I have remarked that the Lunar orbit, in 1816, appears to have had a wet and a dry side, as it regarded the Moon's influence on the rain of our climate. It appears likewise from the preceding statement, that the Mean Temperature, taken about the phases, was highest for the Last quarter and lowest for the opposite part of the orbit, or First quarter, passing through a mean state for the intermediate phases, of New and Full Moon. Thus the cold aspect

* In Table 123, the marks Full M. and 1st Q. have been accidentally transposed,

of our attendant planet was, in this year, also the wet one; and the same arrangement that brought more warmth, brought also comparative dryness. And this, as in the very dry year of 1807, subject to a distinct and independent effect produced by the Moon's declination; to the consideration of which subject we may now return.

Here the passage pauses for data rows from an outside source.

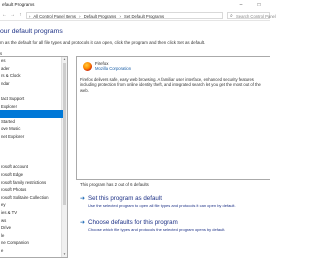 Image resolution: width=320 pixels, height=260 pixels. I want to click on list-item: Started, so click(32, 122). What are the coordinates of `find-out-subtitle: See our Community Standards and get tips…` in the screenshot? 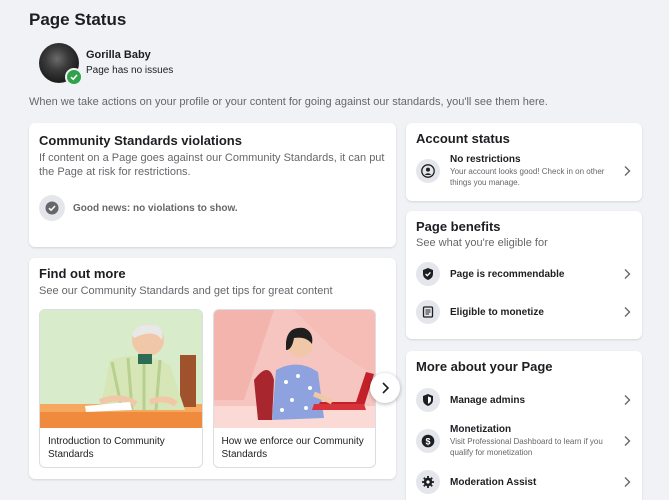 It's located at (186, 291).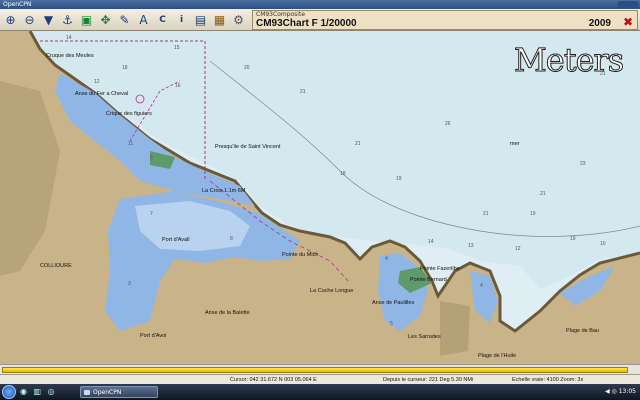 The width and height of the screenshot is (640, 400). What do you see at coordinates (119, 392) in the screenshot?
I see `taskbar-item-opencpn: OpenCPN` at bounding box center [119, 392].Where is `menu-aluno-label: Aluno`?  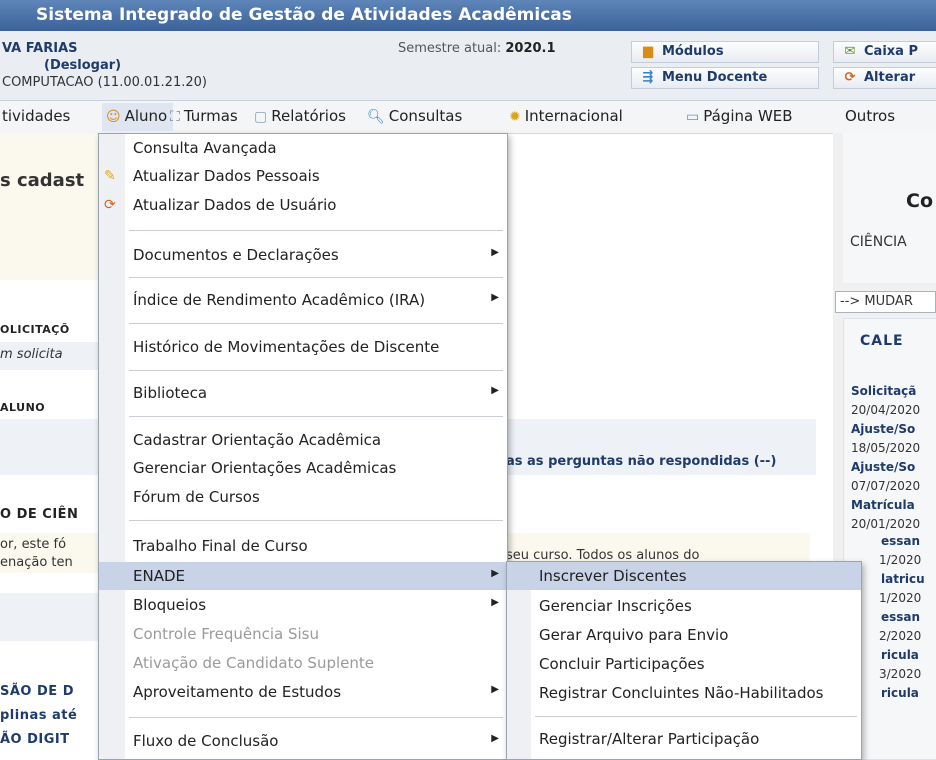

In order to place in a more striking light the effect of the Moon's declination on the Barometer, as well as to shew the agreements and differences in this respect, of a very dry and a very wet year, I have given, in Plate 6, four periods of 1807, and as many of 1816, taken in each case from the winter and spring; in which seasons these effects are the most conspicuous. These curves represent the movements of the Barometer from the day of the Moon's crossing the Equator, going South, to that of her return in the same direction to the same position. The regular curve, which accompanies them in each figure, represents the Moon's course in declination, the horizontal line being the Equator. In the upper figure, the curves are constructed from the medium height of the Barometer for each day, each of them having its mean point in the horizontal line. Consequently the reader, knowing the mean of the period, with the time of its beginning (both of which are given below), and availing himself of the help of an Ephemeris, for the successive times of the extreme South and North declination, &c. may verify for himself, by the Tables from 2 to 6 inclusive (vol. 1.), the accuracy of these delineations; the regular appearance of which, in some parts, may seem not unreasonably to require proof by measurement. Yet they are the result of observations, made without the remotest conception of their being ever applied to this standard, and in a

manner which I cannot but consider, now, as imperfect.

The lower, or second set of curves, give the variations of the Barometer at their full extent, as recorded on the face of the clock, of which I have already given an account in the Introduction to this work (vol. 1. xiii.), and in consequence of their shewing all the smaller variations, which are sunk and lost in the curves constructed from medium heights, their general appearance is very different from the former.

These curves will be found to agree nearly, but not exactly, with the observations in the Tables from 114 to 117 inclusive: the latter having been obtained not from the clock, but from a Barometer in the ordinary

way.

In the third or lowest figure, the four sets for each year are respectively reduced to a mean curve, which is adapted to a common mean line: and a medium curve, passing between these two, exhibits, finally, the total or average effect of the declination on the Barometer, for the whole of the space taken for this examination.

Time of beginning, and mean height of the Barometer, (represented by the horizontal line), for each of the curves in Plate 6.

For 1807,

Curve ab begins 30-31 of 12 Mo. 1806; mean line at 29.97 in.